Task item: Give back every record below in full and exactly, but without a single image.
---*---
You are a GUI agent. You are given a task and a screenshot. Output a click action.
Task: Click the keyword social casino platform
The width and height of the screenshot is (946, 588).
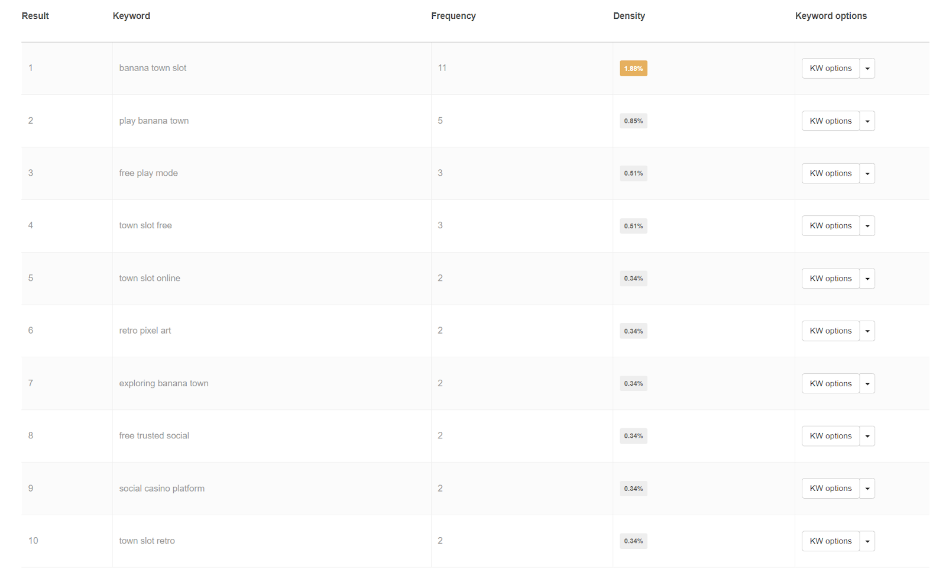point(161,489)
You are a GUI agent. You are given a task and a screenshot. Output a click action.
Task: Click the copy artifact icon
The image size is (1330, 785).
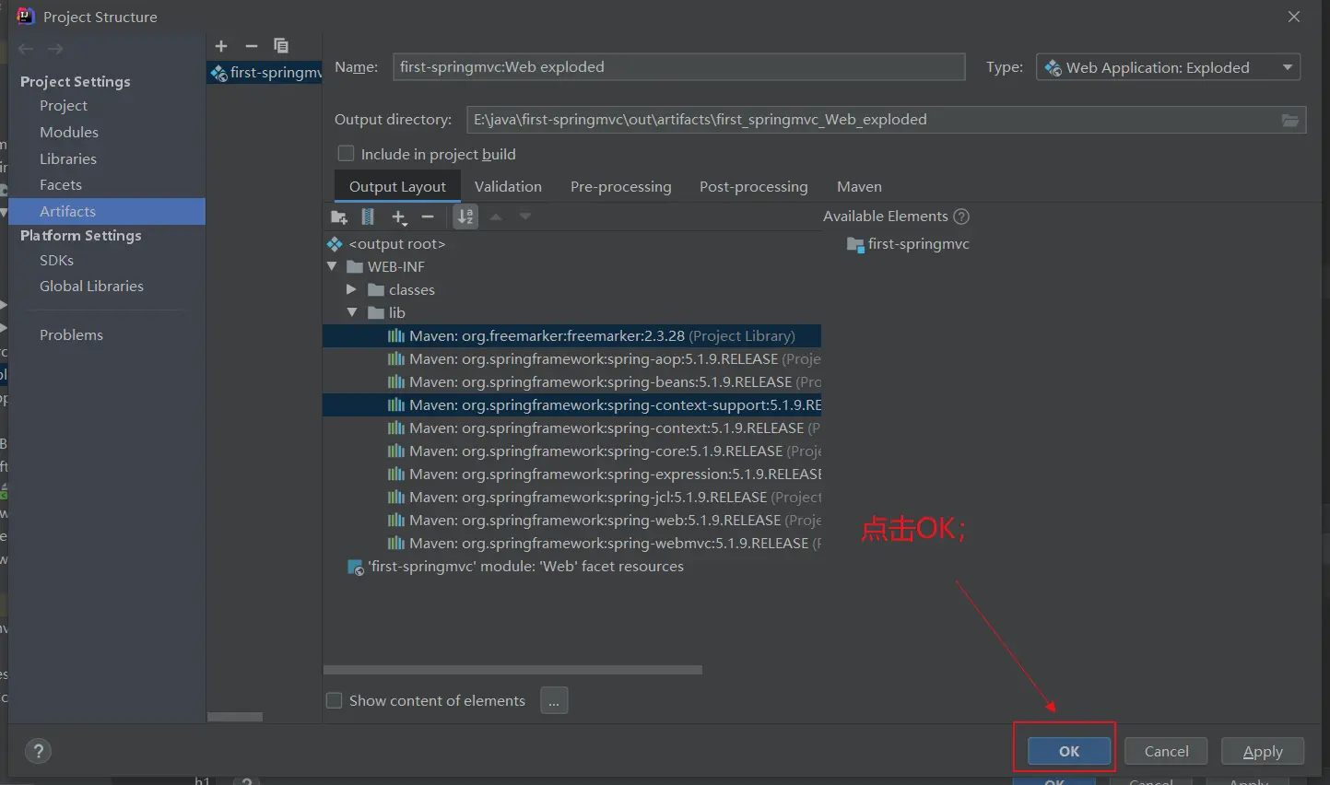(x=281, y=46)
---*---
Problem solution:
You are a GUI agent. You are given a task and a screenshot. Output a click action.
Task: Click the keyword social casino platform
The width and height of the screenshot is (946, 588).
point(161,489)
You are a GUI agent. You are given a task and a screenshot. Output a click action.
Task: Click the copy artifact icon
The image size is (1330, 785).
(x=281, y=46)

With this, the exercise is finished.